TEXTAUSZUG —
---

Bereits als kleines Kind saß die enthusiastische Pferdenärrin mit drei im Sattel, ihren letzten Ausritt machte sie mit 96 Jahren nur wenige Monate vor ihrem Tod. Ohne die dynastischen Zwänge der Thronfolge wäre sie am liebsten Tierärztin oder Pferdetrainerin geworden.

Entsprechend ambitioniert war auch der Reitstall der Queen, die zeitweise über 100 Pferde besaß. Er galt als einer der besten Großbritanniens. 2008 gewann ihr Hengst „Free Agent“ das Rennen „Chesham Stakes“ für Zweijährige. Und fünf Jahre später galoppierte ihre Stute „Estimate“ im Gold Cup auf den ersten Platz. Es war das erste Mal, dass ein Pferd der Krone in der Königsdisziplin von Ascot gesiegt hatte.

Im vergangenen Jahr musste die Königin ebenfalls passen, ihr Gesundheitszustand war schon zu schlecht. Sie wurde erstmals von ihrem Sohn, Kronprinz Charles, vertreten, eine Aufgabe, die er mit der gewohnten Leutseligkeit bewältigte.

Nun ist Charles als König neuer Schirmherr. Man sagt ihm eine gewisse Abneigung gegen Pferderennen nach, doch natürlich wird er bei Ascot präsent sein. Charles war früher er ein passionierter Reiter, der seine Leidenschaft mit etlichen Knochenbrüchen bezahlen musste. Vor allem das Polospiel hatte es ihm angetan, er spielte über 40 Jahre lang auch in High-Goal-Turnieren. Beim Polospiel lernte er in den 1970er-Jahren auch seine spätere Frau Camilla (75) kennen. Nachdem er 2001 bei einem Polo-Match vom Pferd gefallen und eine kurze Zeit bewusstlos war, hörte er 2005 ganz mit diesem Sport und der Reiterei auf, „in Würde, aber mit Bedauern“, wie er sagte. Sein lädierter Rücken lasse ihm keine andere Wahl.

Es gab Spekulationen, wonach Charles auch auf Ascot verzichten würde. Diese Gerüchte wurden vor allem durch die Nachricht genährt, der König habe von den Pferden, die er von seiner Mutter geerbt hatte, 14 Zuchtstuten versteigert, darunter die beiden bekannten Tiere „Just Fine“ und „Love Affairs“. Das Aktionshaus Tattersalls sagte der „BBC“, dass die Versteigerung nicht ungewöhnlich sei. „Sie verkaufen jedes Jahr Pferde … Man kann sie nicht alle behalten“, erklärt ein Tattersalls-Sprecher. Der Verkauf bedeute nicht, dass das Königshaus damit dem Pferderennsport den Rücken kehren wolle.

---

AUFGABEN —
a) In welchem Jahr gab Charles laut dem Textauszug das Polospiel und die Reiterei endgültig auf?
b) Schreiben Sie aus dem Textauszug die Stelle ab, die mit „Im vergangenen Jahr“ anfängt und bis einschließlich „gewohnten Leutseligkeit bewältigte.“ geht.
Die Auflistung wird zur Bearbeitung nicht benötigt.

MATERIAL —
---

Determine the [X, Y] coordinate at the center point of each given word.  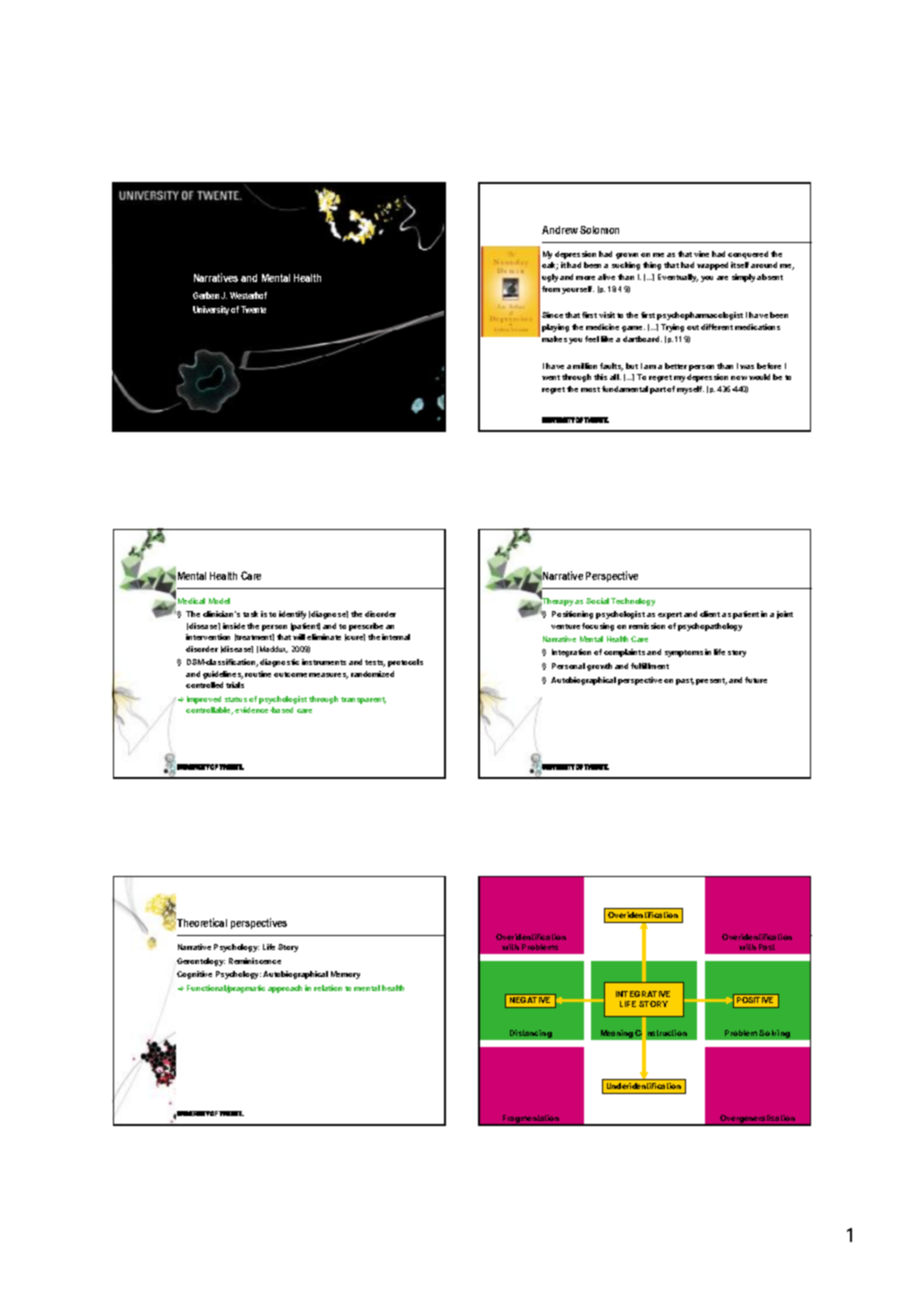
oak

---

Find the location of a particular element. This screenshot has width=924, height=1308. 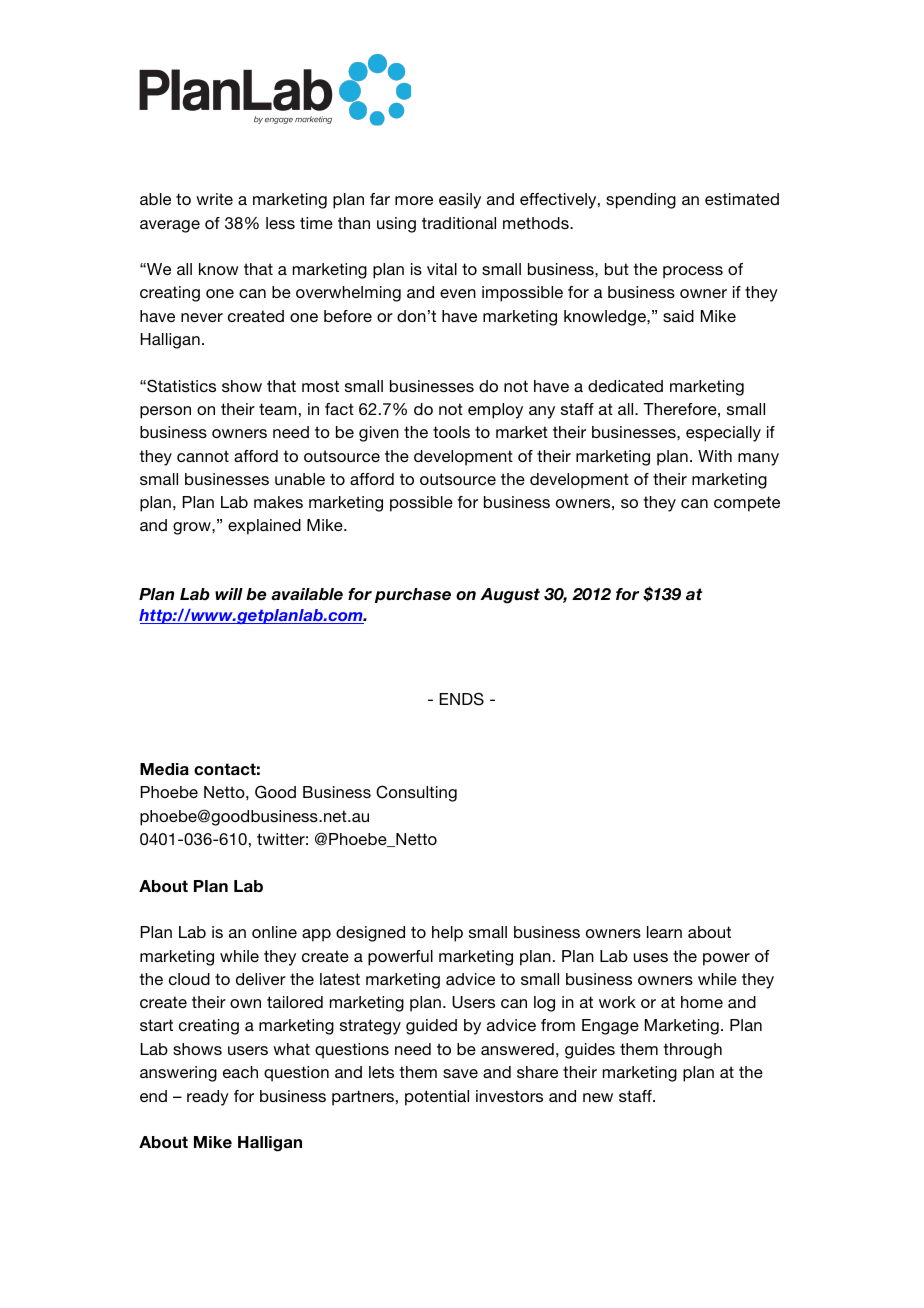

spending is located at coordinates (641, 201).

---

LÖSUNGEN —
a) 2005

b)
Im vergangenen Jahr musste die Königin ebenfalls passen, ihr Gesundheitszustand war schon zu schlecht. Sie wurde erstmals von ihrem Sohn, Kronprinz Charles, vertreten, eine Aufgabe, die er mit der gewohnten Leutseligkeit bewältigte.